**PROBLEM DETAILS:** Wherever the string "Шкатулка" appears in the entries below, return the line that holds it.

(Collected data entries)
*** Block opens ***
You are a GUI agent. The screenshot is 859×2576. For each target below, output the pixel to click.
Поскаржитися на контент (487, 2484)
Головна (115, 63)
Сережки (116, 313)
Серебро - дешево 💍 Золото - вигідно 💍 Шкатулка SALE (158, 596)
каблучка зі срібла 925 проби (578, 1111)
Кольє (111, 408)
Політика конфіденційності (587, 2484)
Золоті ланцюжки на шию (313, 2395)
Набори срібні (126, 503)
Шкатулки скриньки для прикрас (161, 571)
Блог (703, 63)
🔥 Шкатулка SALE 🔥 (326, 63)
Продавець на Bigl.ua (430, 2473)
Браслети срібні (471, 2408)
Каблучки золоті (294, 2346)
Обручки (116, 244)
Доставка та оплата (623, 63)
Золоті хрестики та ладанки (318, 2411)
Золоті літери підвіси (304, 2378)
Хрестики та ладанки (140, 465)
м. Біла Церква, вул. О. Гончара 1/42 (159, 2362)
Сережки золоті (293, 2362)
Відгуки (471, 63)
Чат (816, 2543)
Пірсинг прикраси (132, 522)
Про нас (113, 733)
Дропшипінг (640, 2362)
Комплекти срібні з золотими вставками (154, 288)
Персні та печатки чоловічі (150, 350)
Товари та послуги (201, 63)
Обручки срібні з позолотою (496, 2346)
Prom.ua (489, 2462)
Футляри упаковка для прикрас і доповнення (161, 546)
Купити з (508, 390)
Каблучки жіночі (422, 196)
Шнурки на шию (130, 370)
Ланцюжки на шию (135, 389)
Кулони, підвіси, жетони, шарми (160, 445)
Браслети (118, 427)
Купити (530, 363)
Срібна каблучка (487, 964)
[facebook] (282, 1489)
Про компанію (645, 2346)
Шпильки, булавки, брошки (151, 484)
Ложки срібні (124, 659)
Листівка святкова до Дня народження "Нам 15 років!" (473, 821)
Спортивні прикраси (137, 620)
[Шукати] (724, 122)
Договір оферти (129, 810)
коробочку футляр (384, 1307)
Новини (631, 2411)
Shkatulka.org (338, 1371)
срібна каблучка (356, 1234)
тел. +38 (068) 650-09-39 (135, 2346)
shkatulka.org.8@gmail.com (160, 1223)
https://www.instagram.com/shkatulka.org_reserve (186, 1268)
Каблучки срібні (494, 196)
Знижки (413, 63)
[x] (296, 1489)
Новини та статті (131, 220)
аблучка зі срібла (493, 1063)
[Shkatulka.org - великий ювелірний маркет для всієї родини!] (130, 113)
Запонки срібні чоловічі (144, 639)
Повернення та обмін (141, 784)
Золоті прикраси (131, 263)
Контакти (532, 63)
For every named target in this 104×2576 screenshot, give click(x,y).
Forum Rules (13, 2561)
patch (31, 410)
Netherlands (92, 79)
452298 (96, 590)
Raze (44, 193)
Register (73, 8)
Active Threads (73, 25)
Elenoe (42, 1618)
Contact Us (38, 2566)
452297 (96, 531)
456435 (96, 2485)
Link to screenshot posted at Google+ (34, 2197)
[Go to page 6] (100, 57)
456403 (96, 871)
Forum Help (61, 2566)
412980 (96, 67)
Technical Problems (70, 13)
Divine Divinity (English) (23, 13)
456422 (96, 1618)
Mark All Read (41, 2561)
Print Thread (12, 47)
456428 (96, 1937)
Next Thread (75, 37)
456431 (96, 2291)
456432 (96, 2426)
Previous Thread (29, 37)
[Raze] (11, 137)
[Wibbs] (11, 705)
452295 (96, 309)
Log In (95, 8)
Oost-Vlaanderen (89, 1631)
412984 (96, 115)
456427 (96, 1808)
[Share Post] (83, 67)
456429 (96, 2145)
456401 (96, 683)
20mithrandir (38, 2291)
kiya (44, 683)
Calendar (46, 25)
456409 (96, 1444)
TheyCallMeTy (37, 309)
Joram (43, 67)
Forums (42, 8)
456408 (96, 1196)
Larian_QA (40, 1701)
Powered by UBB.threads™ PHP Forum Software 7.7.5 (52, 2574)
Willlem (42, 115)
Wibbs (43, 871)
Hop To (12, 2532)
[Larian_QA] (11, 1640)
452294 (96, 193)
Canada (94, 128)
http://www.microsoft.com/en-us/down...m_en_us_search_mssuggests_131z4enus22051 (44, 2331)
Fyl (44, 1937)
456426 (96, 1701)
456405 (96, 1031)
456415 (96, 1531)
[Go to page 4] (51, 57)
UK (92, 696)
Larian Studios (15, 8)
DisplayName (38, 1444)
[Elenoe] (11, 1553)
*** Block closes ***
*** Block opens ***
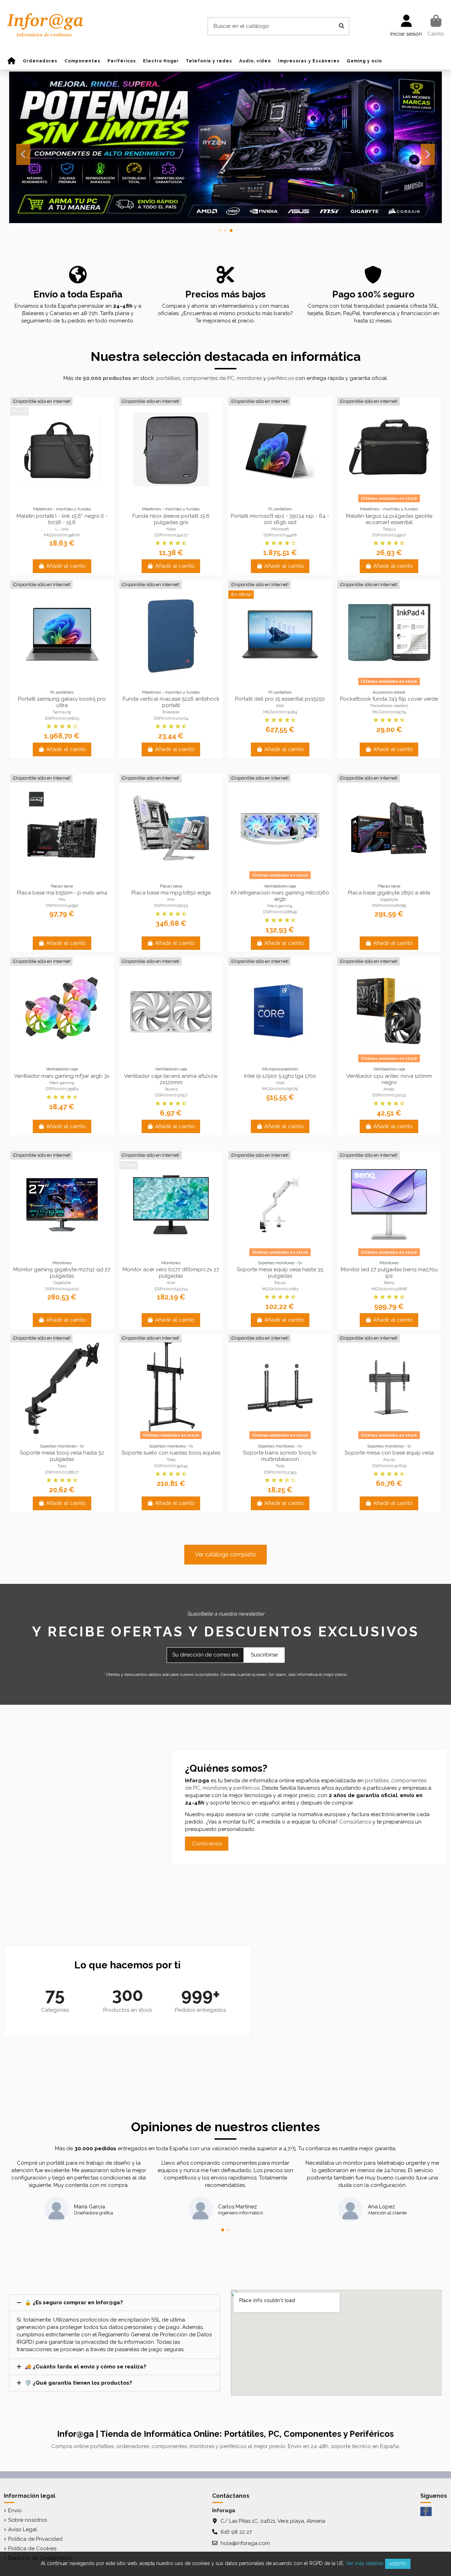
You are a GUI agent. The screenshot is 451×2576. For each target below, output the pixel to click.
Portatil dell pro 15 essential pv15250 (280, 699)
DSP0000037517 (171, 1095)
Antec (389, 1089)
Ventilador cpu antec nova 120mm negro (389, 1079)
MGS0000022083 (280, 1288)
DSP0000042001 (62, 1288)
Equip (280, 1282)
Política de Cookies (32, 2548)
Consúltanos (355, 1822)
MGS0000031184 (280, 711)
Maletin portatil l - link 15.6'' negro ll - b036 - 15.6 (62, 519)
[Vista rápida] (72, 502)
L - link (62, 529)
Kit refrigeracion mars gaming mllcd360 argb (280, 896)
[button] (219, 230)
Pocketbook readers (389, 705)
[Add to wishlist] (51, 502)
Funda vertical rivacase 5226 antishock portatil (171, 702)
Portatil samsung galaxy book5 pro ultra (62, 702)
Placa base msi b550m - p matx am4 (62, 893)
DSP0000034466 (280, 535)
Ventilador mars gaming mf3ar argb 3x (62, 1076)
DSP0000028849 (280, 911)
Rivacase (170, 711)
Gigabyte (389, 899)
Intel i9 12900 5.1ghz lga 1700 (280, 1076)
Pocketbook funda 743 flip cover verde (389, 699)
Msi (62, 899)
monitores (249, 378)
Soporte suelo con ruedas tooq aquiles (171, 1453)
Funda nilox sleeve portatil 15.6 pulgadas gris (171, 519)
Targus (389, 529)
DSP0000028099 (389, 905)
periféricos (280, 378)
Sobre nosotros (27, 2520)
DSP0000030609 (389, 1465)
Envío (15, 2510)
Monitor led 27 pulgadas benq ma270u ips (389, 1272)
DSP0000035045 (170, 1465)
*** Block closes ***
**PROBLEM SOLUTION:**
Серебро - дешево 💍 Золото - вигідно 💍 Шкатулка SALE (158, 596)
🔥 Шкатулка SALE 🔥 (326, 63)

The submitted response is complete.